◆ **EXTRACT PROVIDED**
As to what the law might have been prior to 1994, and certainly prior to Curry and DiCarlo, the court relies on Rhode v. Beacon Sales Co., 416 Mass. 103, 17 (1993) (" Under [the above emphasized portion of Section 15], this court has consistently recognized an insurer’s right to full reimbursement of benefits"), citing DiMartino v. Quality Indus. Propane, Inc., 407 Mass. 171, 175-76 (1990) and other cases. Although DiCarlo does not mention its earlier Rhode decision, there is no doubt in this court’s mind that DiCarlo overrules Rhode, and any other case that prioritized the full amount of the insurer’s lien against the settlement/verdict amount, without regard to the types of injury (i.e., medicals, lost earning capacity, pain and suffering, and loss of consortium) compensated by the settlement/verdict.
Of course, one distinction remains. When the insurer commences suit after waiting seven months, and before the employee commences suit, the insurer controls the ensuing litigation. Pinto, 418 Mass. at 498.

◆ **STUDY MATERIAL**
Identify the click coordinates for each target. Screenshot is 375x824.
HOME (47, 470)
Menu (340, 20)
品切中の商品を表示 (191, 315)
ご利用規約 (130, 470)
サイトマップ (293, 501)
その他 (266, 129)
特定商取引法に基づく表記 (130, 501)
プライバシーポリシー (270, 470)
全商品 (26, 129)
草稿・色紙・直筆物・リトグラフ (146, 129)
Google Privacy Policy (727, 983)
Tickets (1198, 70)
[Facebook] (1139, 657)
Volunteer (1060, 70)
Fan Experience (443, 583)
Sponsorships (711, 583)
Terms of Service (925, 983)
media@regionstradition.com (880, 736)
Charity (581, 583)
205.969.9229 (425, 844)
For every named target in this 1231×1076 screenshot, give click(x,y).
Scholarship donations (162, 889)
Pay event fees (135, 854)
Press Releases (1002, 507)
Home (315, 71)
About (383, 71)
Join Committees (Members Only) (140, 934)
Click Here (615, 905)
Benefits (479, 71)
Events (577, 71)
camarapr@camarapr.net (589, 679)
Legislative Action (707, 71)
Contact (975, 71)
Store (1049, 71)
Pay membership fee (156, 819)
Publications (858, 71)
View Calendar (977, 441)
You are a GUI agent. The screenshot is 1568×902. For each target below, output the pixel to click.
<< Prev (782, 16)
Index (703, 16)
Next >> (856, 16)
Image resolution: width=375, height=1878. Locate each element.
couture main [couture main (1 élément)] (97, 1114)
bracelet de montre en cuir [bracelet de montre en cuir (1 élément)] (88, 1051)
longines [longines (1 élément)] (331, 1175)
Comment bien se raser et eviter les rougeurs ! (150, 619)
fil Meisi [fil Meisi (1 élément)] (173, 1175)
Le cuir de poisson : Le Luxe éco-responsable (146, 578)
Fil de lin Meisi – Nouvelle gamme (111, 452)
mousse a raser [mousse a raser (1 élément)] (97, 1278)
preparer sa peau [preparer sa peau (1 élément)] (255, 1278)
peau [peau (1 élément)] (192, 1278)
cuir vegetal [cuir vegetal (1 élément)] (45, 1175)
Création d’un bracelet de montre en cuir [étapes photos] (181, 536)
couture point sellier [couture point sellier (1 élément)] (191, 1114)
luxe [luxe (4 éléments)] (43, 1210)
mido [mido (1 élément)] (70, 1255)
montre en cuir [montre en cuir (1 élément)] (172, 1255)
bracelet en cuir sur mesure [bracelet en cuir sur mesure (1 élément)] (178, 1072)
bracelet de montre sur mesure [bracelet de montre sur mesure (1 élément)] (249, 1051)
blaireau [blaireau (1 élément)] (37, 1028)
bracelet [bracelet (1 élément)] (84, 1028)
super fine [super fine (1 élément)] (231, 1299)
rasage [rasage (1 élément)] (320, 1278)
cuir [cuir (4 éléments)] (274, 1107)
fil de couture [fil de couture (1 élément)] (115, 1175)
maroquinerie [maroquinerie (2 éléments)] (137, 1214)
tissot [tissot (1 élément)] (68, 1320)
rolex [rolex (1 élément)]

◆ **BRIEF A**
Return the passage of the excerpt on insurer reimbursement between "As to what the" and "by the settlement/verdict.", inclusive, copied exactly.
◆ **BRIEF B**
Using the excerpt on insurer reimbursement, explain in one to three sentences what circumstances lead to the insurer controlling the ensuing litigation.
The lines play no part in this exercise.

◆ **EXERCISE SOLUTION A**
As to what the law might have been prior to 1994, and certainly prior to Curry and DiCarlo, the court relies on Rhode v. Beacon Sales Co., 416 Mass. 103, 17 (1993) (" Under [the above emphasized portion of Section 15], this court has consistently recognized an insurer’s right to full reimbursement of benefits"), citing DiMartino v. Quality Indus. Propane, Inc., 407 Mass. 171, 175-76 (1990) and other cases. Although DiCarlo does not mention its earlier Rhode decision, there is no doubt in this court’s mind that DiCarlo overrules Rhode, and any other case that prioritized the full amount of the insurer’s lien against the settlement/verdict amount, without regard to the types of injury (i.e., medicals, lost earning capacity, pain and suffering, and loss of consortium) compensated by the settlement/verdict.

◆ **EXERCISE SOLUTION B**
The insurer controls the ensuing litigation when it commences suit after waiting seven months and before the employee commences suit. The court cites Pinto, 418 Mass. at 498, for this.